What is war and why we need peace? Why people tend to negotiate and achieve peace under any circumstances? One can dispute that military interference and loss of lives should always be avoided. Yet, the world history shows that certain wars require radical moves, bold actions, determinations, and if absolutely needed, guns should be taken to fight for freedom. World War II was one of those times when the world needed one leader to stand up against Hitler; someone, who would have courage and toughness of character to put the nation above anything else, including the political parties.

Winston Churchill was one of the greatest Prime Ministers of Great Britain, who during the darkest and most crucial times of the nation stood up for them – the way the history and the people expected him to. And even now, when everyone knows about the events of that not very far history, “Darkest Hour” directed by Joe Wright manages to capture the life of this influential political figure in a very dramatic way. Being a politician is similar to being in a marriage – promising to be together for better, for worse, for richer, for poorer, in sickness and in health, to love and to cherish, until death tears the one apart.

The story of the film begins on May 9th in 1940. Poland has already fallen, Czechoslovakia has given up to Hitler, Mussolini enjoys himself being a dictator while having the Nazi Germany as his ally. The United States has signed a pact of neutrality and France is next in the line to lose the war even before it widely started. Britain has its own drama going on at home. Prime Minister Chamberlain resigns due to political pressure and because of the loss of trust of his nation in his ability to handle the critical situation. Lord Halifax refuses to become the next Prime Minister, as he does not believe he can govern efficiently being a member of the House of Lords instead of the House of Commons.

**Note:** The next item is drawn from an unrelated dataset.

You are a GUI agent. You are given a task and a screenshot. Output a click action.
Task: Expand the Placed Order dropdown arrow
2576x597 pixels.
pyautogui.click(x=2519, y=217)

The choice falls on Winston Churchill – the least likable politician. However, he seems to be the only one capable to do something rational in the given situation. The constitutional monarch George VI offers Churchill to become the Prime Minister, and as soon as Churchill accepts the offer, the entire drama starts to unfold. From one scene to another the viewer is swiftly directed into situations – sometimes also humorous ones – which lead to losing the sense of time and realizing that the war has brought so many issues that we are not proud of. These dark times also give birth to many moments of great significance. “Darkest Hour” features inspiring speeches of Churchill, an absolutely brilliant train scene, and many others that pay a tribute to the past, and let us admire those moments on the silver screens.

In conclusion, “Darkest Hour” must be watched for several reasons. Firstly, it is an accurate portrayal of a sensitive time. In addition, the film has a beautiful soundtrack, an exceptional directing and writing, and last but not least, the editing is exquisite. If I start writing about the long list of stellar cast, this review will get a thousand words longer. To say in a few words, Kristin Scott Thomas plays Churchill’s calm wife Clementine; Lily James is impressive as Elizabeth Layton; Ben Mendelsohn as King George VI, Stephen Dillane as Viscount Halifax, and of course, great and incomparable Gary Oldman who was nowhere to be found in the film – at least, I was unable to recognize him.

Still, based on the credits, Gary Oldman portrayed Sir Winston Churchill. I must say, he did it such an amazing way, that I would rather keep myself in the darkness and know nothing about his complete and unrecognizable transformation. Not many will be able to tell the difference between the real Churchill and the actor. If nothing else, at least for Gary Oldman’s astonishing performance, “Darkest Hour” should become a permanent resident on the short list of films that must be viewed regularly.